EP: The Xcerts – Slackerpop

Release Date: October 31st, 2011
Label: Xtra Mile Recordings
Website: www.thexcertsband.com
MySpace: www.myspace.com/thexcerts

Rating:

2011 has undeniably been a fantastic year for alternative rock – or “distorted pop” – trio, The Xcerts. The hype for their latest full-length ‘Scatterbrain’ has slowly snowballed into this year, slowly but surely building into a rather hefty boulder which has seen the band support big boys like Manchester Orchestra, Young Guns and Scottish comtemporaries Biffy Clyro, festival spots at places like Hevy and releasing two EP installments; March’s ‘Stairs To Noise: The Scatterbrain EP’ and now this, ‘Slackerpop’.

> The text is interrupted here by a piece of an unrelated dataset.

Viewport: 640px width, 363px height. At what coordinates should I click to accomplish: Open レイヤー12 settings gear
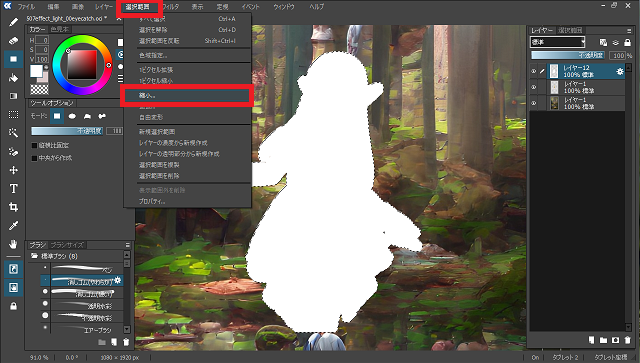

Originally setting out to be a single release, but now obviously bulked up into something more stand-alone and worth purchasing, this EP acts as a great entry point for any newly developed and acquired fans throughout the year. Leading title-track shows The Xcerts at their most catchy and infectious, almost like a common cold or any old STD, except you don’t mind being stuck with the song’s “oooh oooh oooh oooh” line in a loop around your head.

However, it’s the additional new material that follows which is the main catalyst to own this EP. The generally far more stripped down and reworkings of some of some of their past releases displays the fine skeleton of songs like ‘Gum’ and ‘I See Things Differently’. It’s the new version of ‘He Sinks, He Sleeps’ though that is the most dominant piece on this 5-track. Murray Macleod’s vocals are at their most vulnerable and fragile state than they’ve ever been, and displays the core behind the band’s magic that is usually veiled by distorted guitars and layers of drums.

Though this might not be the easiest starting point to get into The Xcerts, it’s definitely one of the most honest and is a great addition to any existing fan’s collection. It’s a great last achievement for a year that has set the band off into a future that’ll see them catapult into mainstream rock stardom. Mark my words.